As per the report, the listed developers' share of NHAI's awarded projects has been shrinking for nearly a decade: from roughly 61% in FY16–18, to 31% in FY19–21, to just 25% over FY22–25. That share held flat at 25% in FY26, showing no sign of recovery as smaller, unlisted players continue to win a larger slice of available work.
Spending steady, but priorities shifting
NHAI's overall capital expenditure held roughly flat at Rs 2,40,000 crore in FY26, but the agency's own construction output still fell about 5% to 5,313 km, suggesting money is being allocated differently rather than simply running dry. India's commercial vehicle and construction equipment industry will be watching whether that trend continues: media reports cited in the note peg the FY27 overall construction target at 10,000 km, flat versus the prior year, signaling no near-term acceleration.
One reason for the shift: deleveraging. NHAI raised about Rs 28,300 crore through asset monetization in FY26 (similar to Rs 28,700 crore in FY25, but down from Rs 41,100 crore in FY24), narrowly missing its Rs 30,000 crore target. The agency plans to raise Rs 30,000–35,000 crore in FY27. Critically, a large share of that capital is funding debt repayment rather than new construction. NHAI's debt-to-equity ratio fell to 0.17x by the end of FY26, down from 0.26x a year earlier, as the agency works toward its stated goal of becoming debt-free by FY30.

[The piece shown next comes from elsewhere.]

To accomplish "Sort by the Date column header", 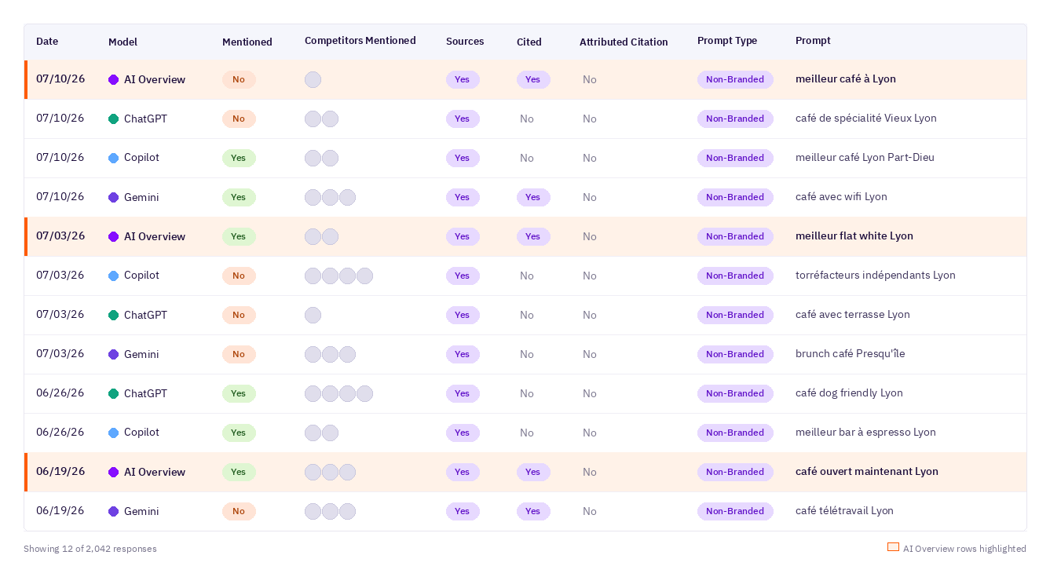I will click(x=47, y=42).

For an industry accustomed to NHAI acting as a steady source of new contract flow, the move toward balance-sheet repair over expansion is a meaningful change in posture.
The outlook for the CV and CE industry
With NHAI's awards disappointing post-FY23, road developers have struggled amid falling revenue visibility. A muted increase in budgetary outlay for roads in FY27 and the focus on debt reduction at NHAI (instead of capex) imply that a pickup in road awards is unlikely in the near term. In this backdrop, Nuvama argues that road developers must work on segmental diversification since their ability to win adequate road orders at desired margins is now under question. "We remain cautious on the roads space," the report concludes.